Have to be in Dublin airport for 9.30am and wondering what is the quickest way to get there from Dundrum in Dublin. Or is that a 'how long is a piece of string' kinda question?

Any advice from anyone who has done this recently or does it regularly would be great

Aircoach, Eastlink, M50??????


----------



## Towger (4 Jun 2008)

Hop on Luas, walk down to end of Grafton St, turn left onto Suffolk St and wait for Aircoach op Habitat.
BTW I would plan on getting the Luas before 7:30 if you want to be sure of getting on with large bags etc.


----------



## jambo.ie (4 Jun 2008)

Surely the 16A would be a better option at that hour?


----------



## HighFlier (4 Jun 2008)

Are you driving or public transport?


----------



## rory22 (4 Jun 2008)

Get Luas to St. Stephens Green Metro north station and wait till 2030 for the next metro direct to the newly opened Terminal 2 .


----------



## shesells (4 Jun 2008)

Listen to Dublin City FM on 103.2 for live up to the minute traffic updates. If you want to get a specific answer text them in on 085-1411032 and they will give you the best advice.
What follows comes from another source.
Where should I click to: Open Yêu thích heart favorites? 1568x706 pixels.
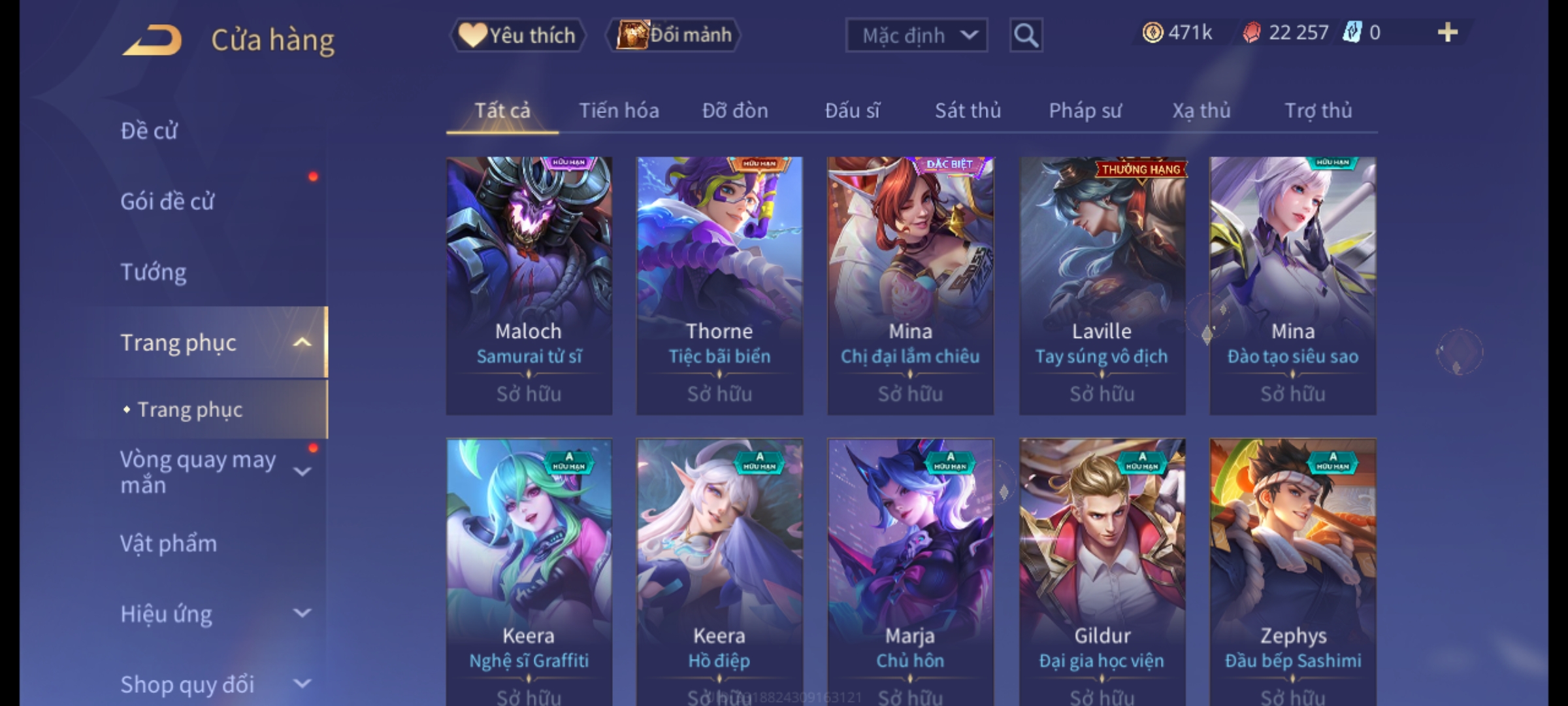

I'd be stuck in traffic forever without this bunch!


----------



## Guest114 (4 Jun 2008)

John Neary on Dublin City FM is GOD. Sarah Francis is poor by comparison.
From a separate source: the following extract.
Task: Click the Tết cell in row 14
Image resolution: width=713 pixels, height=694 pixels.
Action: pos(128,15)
To be honest, I would be heading to the airport at 6am with a good book ! I don't think you should risk the journey at the time in the morning that you are planning on doing it.


----------



## tallpaul (5 Jun 2008)

If it is a holiday you are going on, why not stay in one of the hotels on or near the airport complex the night before?? Takes all the stress out of getting there the next morning and starts your holiday a day early!!


----------



## FredBloggs (5 Jun 2008)

Dundrum isn't too far from the Aircoach route so my advice is to take the Aircoach if you can arrange a lift to it or find parking convenient to it.


----------



## Cheeus (5 Jun 2008)

jambo.ie said:


> Surely the 16A would be a better option at that hour?


 
Avoid the 16A; it goes all over the world and reaches some bottlenecks. Book a taxi from Dundrum to Stillorgan road and jump on the air coach opposite the Radisson. Either that or get the luas to town, but as another poster pointed out it might be more hassle than it's worth with bags.


----------